-- Opening Marker --

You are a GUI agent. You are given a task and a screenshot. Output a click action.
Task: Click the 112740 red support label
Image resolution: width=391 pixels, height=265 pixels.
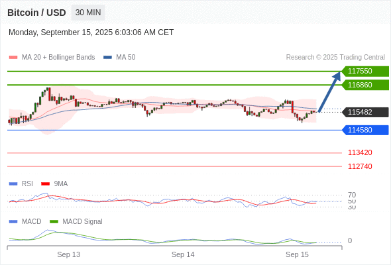pos(360,166)
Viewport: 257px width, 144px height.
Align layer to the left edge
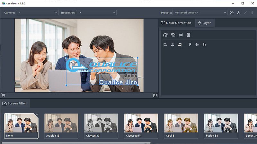165,44
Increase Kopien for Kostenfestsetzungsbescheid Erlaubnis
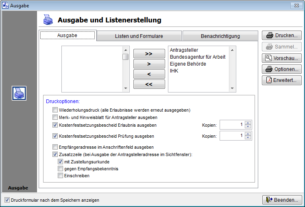 pos(248,123)
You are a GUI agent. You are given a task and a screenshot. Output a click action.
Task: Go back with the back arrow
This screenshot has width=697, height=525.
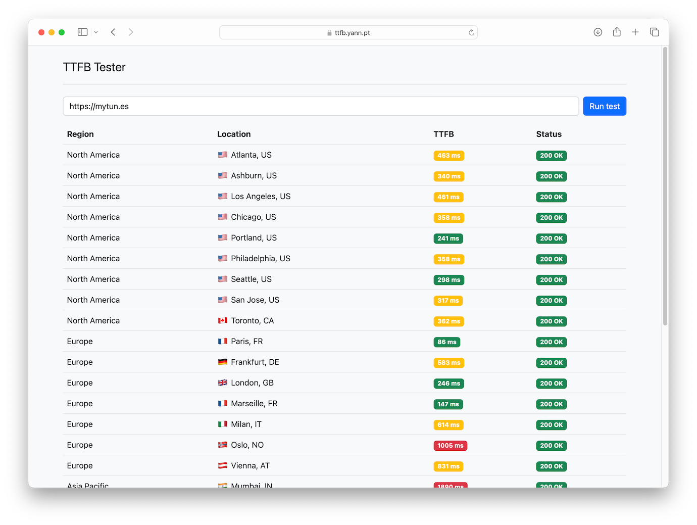113,32
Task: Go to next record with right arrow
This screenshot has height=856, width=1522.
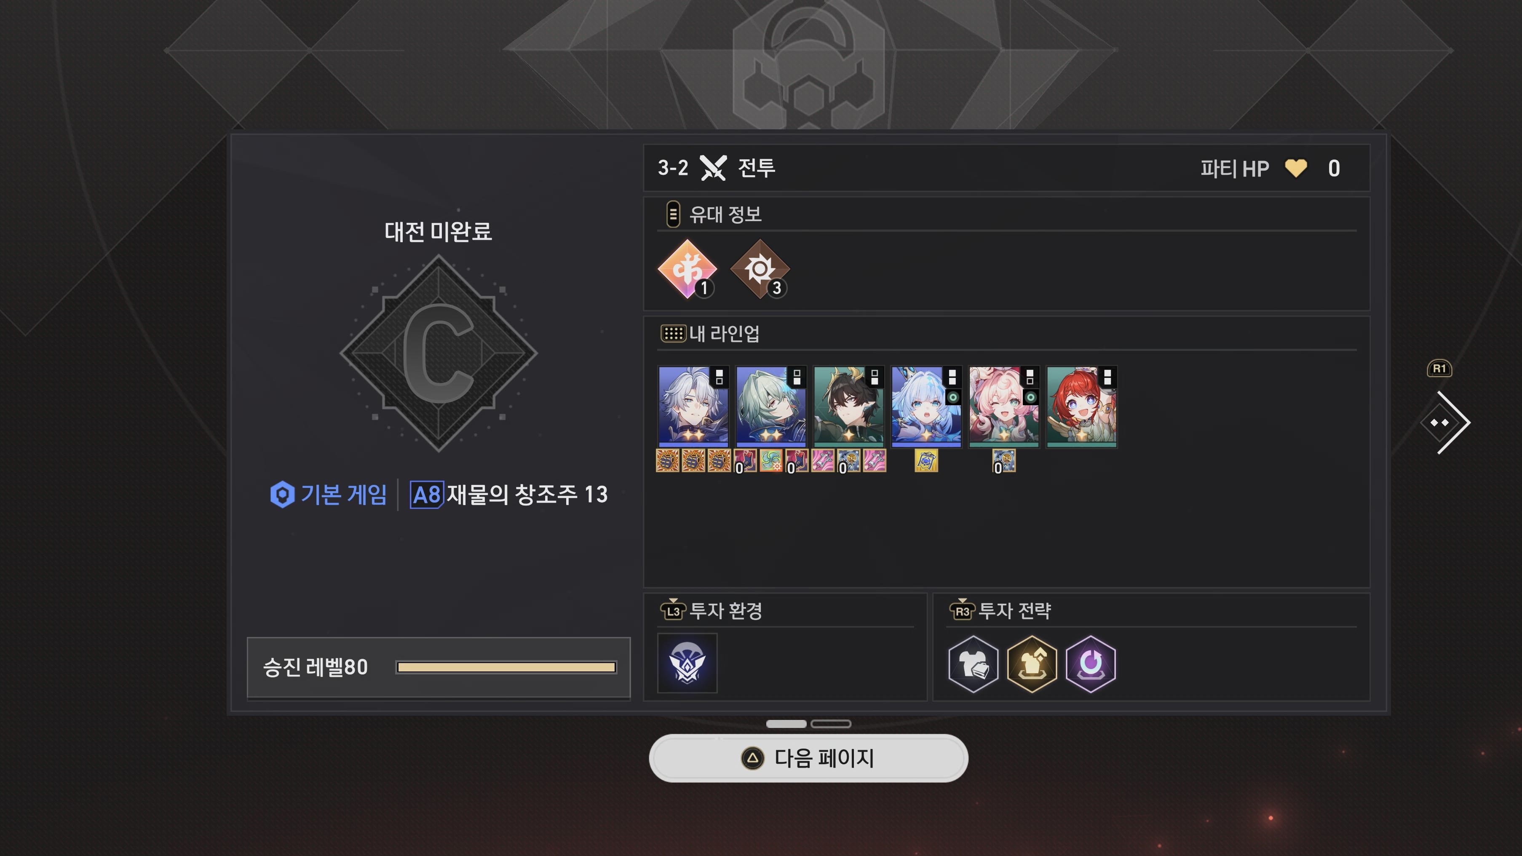Action: coord(1445,422)
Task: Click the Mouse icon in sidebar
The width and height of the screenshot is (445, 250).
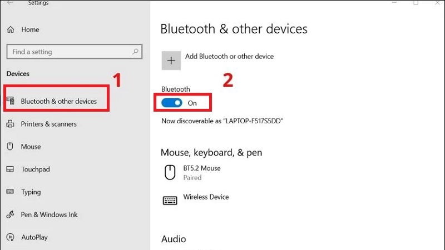Action: (10, 147)
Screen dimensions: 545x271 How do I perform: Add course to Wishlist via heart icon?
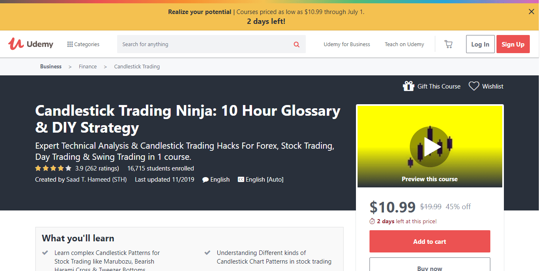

-- Closing Marker --

** WORK TO COMPLETE **
Repeat, exactly and in full, every entry in the data, but not the pictures.

** SOLUTION FOR THIS TASK **
You are a GUI agent. You are given a task and a screenshot. Output a click action.
Task: Click the 112740 red support label
Image resolution: width=391 pixels, height=265 pixels.
pos(360,166)
Viewport: 257px width, 144px height.
Align layer to the left edge
165,44
Increase Kopien for Kostenfestsetzungsbescheid Erlaubnis
 pos(248,123)
You are a GUI agent. You are given a task and a screenshot. Output a click action.
Task: Go back with the back arrow
This screenshot has width=697, height=525.
113,32
Task: Go to next record with right arrow
This screenshot has height=856, width=1522.
Action: coord(1445,422)
Task: Click the Mouse icon in sidebar
The width and height of the screenshot is (445, 250).
Action: (10, 147)
Screen dimensions: 545x271 How do I perform: Add course to Wishlist via heart icon?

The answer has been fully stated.